Copy out each line of the data that includes the string "height".

> **DATASET EXCERPTS**
--*--

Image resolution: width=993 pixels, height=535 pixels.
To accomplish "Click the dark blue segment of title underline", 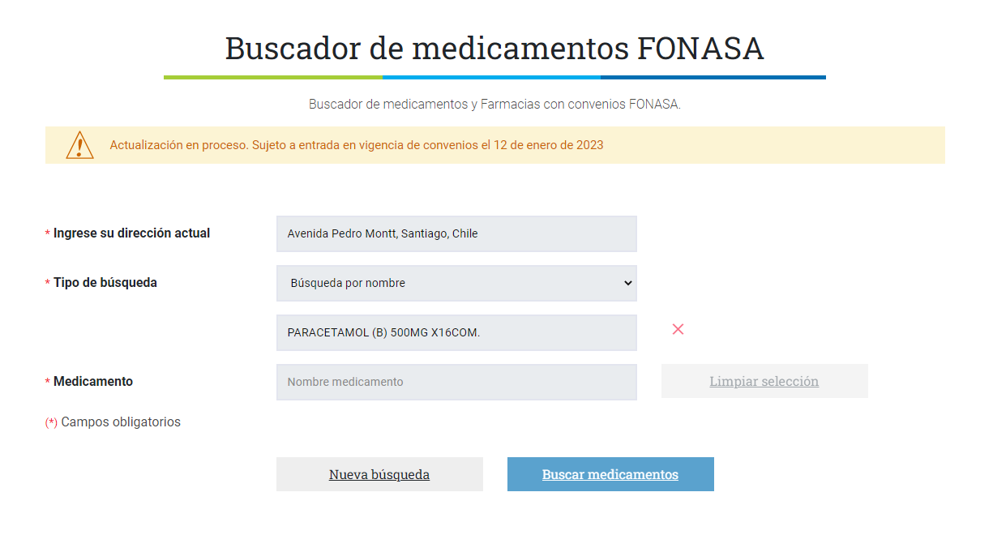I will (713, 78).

--*--

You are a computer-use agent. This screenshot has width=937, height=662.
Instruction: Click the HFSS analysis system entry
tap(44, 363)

--*--

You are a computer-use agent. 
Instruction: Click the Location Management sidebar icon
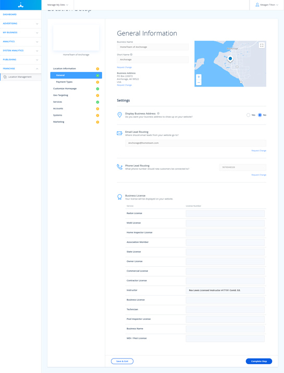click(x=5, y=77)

--*--

> **TASK OUTPUT**
Image resolution: width=993 pixels, height=535 pixels.
You are a computer-use agent. This screenshot has width=937, height=662.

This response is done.